Au-delà de ces divergences régionales, le problème fondamental est de savoir si le travail transfrontalier doit être considéré de façon uniquement positive, ou bien encore comment la population elle-même le perçoit. Certaines questions restent encore en suspens, telles que la mise des salariés sur un pied d'égalité sur le marché du travail régional, les problèmes auxquels les travailleurs transfrontaliers sont confrontés, tels que les assurances, les impositions, les fluctuations des taux de change (même si le problème ne se posera plus après l'introduction de l'euro), les prestations sociales, les régimes de retraite, les questions scolaires, etc.
Un tout autre problème pèse aussi considérablement dans la région du Rhin Supérieur sur les relations transfrontalières: le marché de l'immobilier. Ce problème touche avant tout les transfrontaliers allemands travaillant en Alsace. Ceux-ci ont profité de la disparité des prix en Allemagne et en France sur le marché de l'immobilier pour investir du côté alsacien et s'y installer. En 1984 par exemple on dénombrait 4.151 Allemands détenteurs de biens immobiliers en Alsace (dans les cantons proches de la frontière); en 1994 leur nombre était passé à 10.953, et il a fortement augmenté depuis.

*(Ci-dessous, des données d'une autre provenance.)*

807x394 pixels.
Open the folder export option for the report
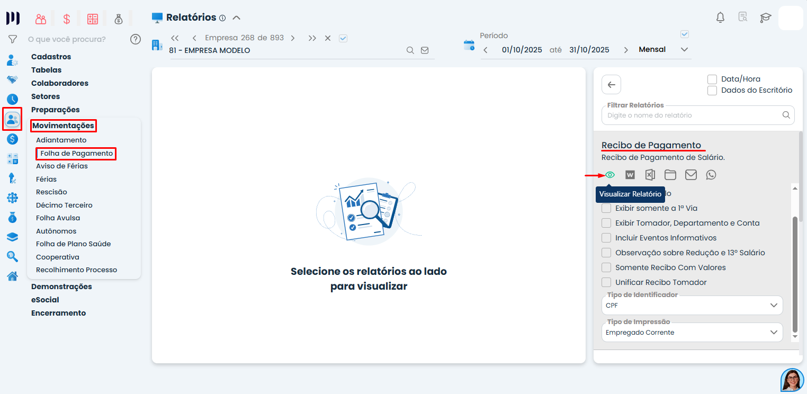pyautogui.click(x=670, y=174)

Cette évolution a provoqué une flambée des prix peu réjouissante pour les acheteurs potentiels alsaciens de biens immobiliers. Le problème s'est encore aggravé du fait que les investisseurs allemands se sont souvent montré peu enclins à s'intégrer dans leur nouvel environnement social et ont parfois manqué de sensibilité vis-à-vis de leurs nouveaux voisins (Rausch, 2000, p. 178).
Achats de biens immobiliers par des Allemands en Alsace en 1993
La carte ci-contre représente le pourcentage d'achats de biens immobiliers par des Allemands sur le total des biens immobiliers vendus en 1993. Seuls les cantons proches de la frontière ont été pris en compte.
Ce pourcentage se révèle dans certains cantons (notamment dans le nord-est, mais aussi à hauteur de Freiburg) être supérieur à 30%.
On peut constater d'une façon générale que le déséquilibre des flux transfrontaliers dans la région du Rhin Supérieur a été et reste la source de conflits, et qu'il est depuis de nombreuses années au centre des préoccupations des différents acteurs. Dès les années 1970, certains ont proposé de dresser une statistique fiable des transfrontaliers, basée sur des critères standard. Cette proposition s'est enlisée dans des discussions sans fin portant sur le droit de publication des données disponibles et sur les différentes législations concernant la protection contre les abus de l'informatique et n'a finalement pas été adoptée. Un comité d'experts sur les questions relatives aux transfrontaliers a bien été fondé en 1990 par la Conférence du Rhin Supérieur, mais ses activités se sont enlisées dans les années suivantes. La mise en place de bureaux de conseil INFOBEST dans le cadre du programme INTERREG II devrait permettre d'améliorer cette situation à l'avenir.